EXTRACT PROVIDED:
Zaldapa (Zeldepa, ) was a large Late Roman fortified city in Scythia Minor/Moesia, located near today's Abrit, Bulgaria.

It was originally an ancient Thracian settlement from around the 8th century BC. The site of over 35 hectares was protected from the East, North and Northwest by a deep valley.

Excavations have revealed the defensive walls, a Roman civic basilica, an early Christian basilica with two crypts and a huge water reservoir. The walls had 32 bastions of various shapes and 3 main and 2 secondary gates. The double north gate was designed to enclose and trap attackers.

Zaldapa is included in the list of fortifications renovated during the reign of Emperor Justinian I the Great (527–565). It was also mentioned as the seat of a bishop.

In 2015, a Greek stone inscription has been discovered by the archaeologists excavating the ruins of a Christian bishop's basilica in the fortress of Zaldapa.

INFORMATION SUPPLIED:
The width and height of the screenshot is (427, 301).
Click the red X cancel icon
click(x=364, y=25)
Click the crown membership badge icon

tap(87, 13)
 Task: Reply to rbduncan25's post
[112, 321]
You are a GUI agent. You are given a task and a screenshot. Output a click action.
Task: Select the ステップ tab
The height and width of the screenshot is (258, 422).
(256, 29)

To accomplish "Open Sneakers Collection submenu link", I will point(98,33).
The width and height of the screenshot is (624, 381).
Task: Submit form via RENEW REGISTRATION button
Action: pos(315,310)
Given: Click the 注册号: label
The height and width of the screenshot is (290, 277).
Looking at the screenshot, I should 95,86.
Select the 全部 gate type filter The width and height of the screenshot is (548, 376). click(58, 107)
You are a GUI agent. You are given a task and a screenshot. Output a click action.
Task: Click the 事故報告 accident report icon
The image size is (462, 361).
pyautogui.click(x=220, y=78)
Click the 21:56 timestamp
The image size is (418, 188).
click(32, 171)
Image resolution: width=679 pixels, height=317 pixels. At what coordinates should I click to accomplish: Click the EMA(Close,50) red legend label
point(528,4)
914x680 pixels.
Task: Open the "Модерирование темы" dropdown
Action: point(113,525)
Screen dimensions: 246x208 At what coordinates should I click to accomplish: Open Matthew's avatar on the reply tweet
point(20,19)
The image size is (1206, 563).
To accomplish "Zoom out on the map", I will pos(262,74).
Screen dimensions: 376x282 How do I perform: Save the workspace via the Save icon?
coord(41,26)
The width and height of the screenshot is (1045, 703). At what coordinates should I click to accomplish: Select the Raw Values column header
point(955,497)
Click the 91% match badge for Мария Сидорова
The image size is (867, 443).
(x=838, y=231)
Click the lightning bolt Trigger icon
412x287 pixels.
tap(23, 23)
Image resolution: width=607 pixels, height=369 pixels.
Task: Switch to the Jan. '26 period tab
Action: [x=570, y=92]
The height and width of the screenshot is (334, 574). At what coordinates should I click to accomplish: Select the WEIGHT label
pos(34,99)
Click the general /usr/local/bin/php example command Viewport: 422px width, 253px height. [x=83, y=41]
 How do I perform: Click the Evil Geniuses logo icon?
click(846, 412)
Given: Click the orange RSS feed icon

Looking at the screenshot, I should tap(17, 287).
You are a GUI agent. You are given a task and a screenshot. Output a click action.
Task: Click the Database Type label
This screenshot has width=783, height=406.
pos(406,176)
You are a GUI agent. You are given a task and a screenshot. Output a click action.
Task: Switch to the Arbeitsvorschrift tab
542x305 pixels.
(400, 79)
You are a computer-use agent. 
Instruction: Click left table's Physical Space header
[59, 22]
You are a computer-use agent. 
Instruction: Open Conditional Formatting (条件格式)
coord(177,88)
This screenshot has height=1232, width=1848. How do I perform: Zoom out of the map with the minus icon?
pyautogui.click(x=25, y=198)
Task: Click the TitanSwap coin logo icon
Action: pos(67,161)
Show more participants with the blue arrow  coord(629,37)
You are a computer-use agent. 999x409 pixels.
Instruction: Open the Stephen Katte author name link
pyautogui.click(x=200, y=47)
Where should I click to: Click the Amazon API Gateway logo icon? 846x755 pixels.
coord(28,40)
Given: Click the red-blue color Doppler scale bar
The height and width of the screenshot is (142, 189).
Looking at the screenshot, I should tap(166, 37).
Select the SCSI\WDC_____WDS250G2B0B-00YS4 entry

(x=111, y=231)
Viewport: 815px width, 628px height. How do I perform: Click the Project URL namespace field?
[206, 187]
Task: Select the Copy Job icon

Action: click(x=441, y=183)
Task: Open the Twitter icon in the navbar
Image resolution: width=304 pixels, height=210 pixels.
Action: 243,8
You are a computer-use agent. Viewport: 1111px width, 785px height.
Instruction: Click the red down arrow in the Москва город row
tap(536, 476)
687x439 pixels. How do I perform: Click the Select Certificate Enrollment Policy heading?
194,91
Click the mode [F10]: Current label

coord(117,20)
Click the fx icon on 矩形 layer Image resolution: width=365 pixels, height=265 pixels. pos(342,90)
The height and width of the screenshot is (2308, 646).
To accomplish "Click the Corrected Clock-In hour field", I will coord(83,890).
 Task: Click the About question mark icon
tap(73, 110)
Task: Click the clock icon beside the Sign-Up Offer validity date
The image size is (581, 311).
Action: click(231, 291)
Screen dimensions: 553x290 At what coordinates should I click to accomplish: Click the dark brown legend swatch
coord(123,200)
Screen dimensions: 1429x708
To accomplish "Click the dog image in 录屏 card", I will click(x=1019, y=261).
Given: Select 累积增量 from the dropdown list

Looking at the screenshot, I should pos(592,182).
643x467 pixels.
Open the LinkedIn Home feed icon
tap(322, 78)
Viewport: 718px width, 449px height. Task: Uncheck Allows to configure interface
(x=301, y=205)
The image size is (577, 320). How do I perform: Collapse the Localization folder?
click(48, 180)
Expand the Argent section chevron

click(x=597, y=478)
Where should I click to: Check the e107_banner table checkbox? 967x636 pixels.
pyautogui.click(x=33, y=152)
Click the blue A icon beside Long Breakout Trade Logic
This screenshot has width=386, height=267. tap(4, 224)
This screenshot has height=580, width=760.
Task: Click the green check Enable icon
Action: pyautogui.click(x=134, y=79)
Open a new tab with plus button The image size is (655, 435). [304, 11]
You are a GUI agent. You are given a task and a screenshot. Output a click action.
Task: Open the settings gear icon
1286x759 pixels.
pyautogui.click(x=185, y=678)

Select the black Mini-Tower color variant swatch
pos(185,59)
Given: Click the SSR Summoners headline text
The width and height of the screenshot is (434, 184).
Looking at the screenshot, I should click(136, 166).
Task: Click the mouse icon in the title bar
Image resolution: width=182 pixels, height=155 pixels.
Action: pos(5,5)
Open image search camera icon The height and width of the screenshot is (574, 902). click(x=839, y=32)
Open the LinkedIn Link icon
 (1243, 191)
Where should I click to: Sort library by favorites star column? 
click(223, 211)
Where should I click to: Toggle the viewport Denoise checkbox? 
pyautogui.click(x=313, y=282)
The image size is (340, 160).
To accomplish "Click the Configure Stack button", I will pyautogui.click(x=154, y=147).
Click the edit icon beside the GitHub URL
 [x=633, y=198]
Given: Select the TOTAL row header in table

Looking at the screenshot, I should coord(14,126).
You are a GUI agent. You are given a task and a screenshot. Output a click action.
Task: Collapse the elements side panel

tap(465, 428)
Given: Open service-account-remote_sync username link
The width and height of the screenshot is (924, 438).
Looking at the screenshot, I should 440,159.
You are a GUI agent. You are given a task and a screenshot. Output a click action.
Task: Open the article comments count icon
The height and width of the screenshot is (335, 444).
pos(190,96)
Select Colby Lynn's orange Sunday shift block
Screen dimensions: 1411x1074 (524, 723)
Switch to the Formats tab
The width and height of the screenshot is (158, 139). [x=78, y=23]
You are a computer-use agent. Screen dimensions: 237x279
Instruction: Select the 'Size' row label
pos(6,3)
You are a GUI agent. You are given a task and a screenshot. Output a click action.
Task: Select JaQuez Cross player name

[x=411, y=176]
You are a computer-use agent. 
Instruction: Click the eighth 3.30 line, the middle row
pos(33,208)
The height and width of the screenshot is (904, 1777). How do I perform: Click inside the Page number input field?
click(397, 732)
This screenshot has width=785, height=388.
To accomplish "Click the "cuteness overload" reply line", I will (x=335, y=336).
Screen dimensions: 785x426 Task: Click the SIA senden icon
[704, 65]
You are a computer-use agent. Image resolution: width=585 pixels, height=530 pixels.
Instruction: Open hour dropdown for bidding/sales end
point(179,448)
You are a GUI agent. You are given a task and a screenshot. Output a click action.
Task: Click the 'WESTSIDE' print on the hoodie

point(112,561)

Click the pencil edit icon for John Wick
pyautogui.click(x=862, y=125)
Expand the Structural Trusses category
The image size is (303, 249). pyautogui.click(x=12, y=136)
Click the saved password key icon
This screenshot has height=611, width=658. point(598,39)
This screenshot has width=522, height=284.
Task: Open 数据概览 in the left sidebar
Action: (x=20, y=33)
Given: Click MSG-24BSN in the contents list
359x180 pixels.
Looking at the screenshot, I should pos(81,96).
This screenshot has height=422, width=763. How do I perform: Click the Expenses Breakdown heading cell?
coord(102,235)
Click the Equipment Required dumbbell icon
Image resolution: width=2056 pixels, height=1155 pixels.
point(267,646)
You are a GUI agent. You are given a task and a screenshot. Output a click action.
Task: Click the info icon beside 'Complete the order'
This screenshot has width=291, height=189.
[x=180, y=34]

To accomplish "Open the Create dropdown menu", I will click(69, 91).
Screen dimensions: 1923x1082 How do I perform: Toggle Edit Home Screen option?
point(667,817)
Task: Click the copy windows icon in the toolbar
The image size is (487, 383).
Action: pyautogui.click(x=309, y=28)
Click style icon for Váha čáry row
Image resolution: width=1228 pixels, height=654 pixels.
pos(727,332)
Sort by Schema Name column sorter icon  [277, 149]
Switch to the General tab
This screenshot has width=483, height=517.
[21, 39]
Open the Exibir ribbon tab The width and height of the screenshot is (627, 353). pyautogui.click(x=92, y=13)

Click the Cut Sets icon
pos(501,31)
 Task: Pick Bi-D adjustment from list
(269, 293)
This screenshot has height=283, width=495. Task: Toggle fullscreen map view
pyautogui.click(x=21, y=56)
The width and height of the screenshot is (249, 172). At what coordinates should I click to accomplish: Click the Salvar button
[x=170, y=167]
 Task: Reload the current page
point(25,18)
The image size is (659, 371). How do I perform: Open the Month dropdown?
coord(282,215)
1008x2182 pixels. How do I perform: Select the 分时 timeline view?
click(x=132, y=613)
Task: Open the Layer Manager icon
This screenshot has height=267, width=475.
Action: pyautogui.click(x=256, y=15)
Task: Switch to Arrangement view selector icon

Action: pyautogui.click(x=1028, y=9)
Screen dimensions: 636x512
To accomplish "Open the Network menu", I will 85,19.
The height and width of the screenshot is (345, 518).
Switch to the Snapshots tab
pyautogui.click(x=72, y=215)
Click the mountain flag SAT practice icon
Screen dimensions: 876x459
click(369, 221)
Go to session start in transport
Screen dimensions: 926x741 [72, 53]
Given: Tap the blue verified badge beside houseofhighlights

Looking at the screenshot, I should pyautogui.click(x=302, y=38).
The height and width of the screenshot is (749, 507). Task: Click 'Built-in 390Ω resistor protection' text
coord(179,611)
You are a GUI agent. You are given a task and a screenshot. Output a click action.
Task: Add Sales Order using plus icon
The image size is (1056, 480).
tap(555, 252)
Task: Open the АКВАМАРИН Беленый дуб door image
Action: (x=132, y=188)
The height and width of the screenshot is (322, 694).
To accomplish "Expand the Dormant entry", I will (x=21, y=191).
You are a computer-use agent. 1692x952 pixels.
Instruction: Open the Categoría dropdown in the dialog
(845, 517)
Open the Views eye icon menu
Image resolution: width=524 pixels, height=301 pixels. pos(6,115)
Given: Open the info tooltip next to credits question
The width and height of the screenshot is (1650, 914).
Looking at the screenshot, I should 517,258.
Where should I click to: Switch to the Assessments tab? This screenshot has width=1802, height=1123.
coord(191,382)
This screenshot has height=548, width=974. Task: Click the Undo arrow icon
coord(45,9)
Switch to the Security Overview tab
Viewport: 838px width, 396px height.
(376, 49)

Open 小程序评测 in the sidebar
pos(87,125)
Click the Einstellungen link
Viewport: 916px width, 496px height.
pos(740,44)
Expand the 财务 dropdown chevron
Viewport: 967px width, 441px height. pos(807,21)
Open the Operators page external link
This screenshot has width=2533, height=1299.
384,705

TASK REQUIREMENTS: List every structure that the Zaldapa text says excavations have revealed at the site. The records are separate from the Zaldapa text and have nothing to do with it.

FINAL ANSWER:
- The defensive walls
- A Roman civic basilica
- An early Christian basilica with two crypts
- A huge water reservoir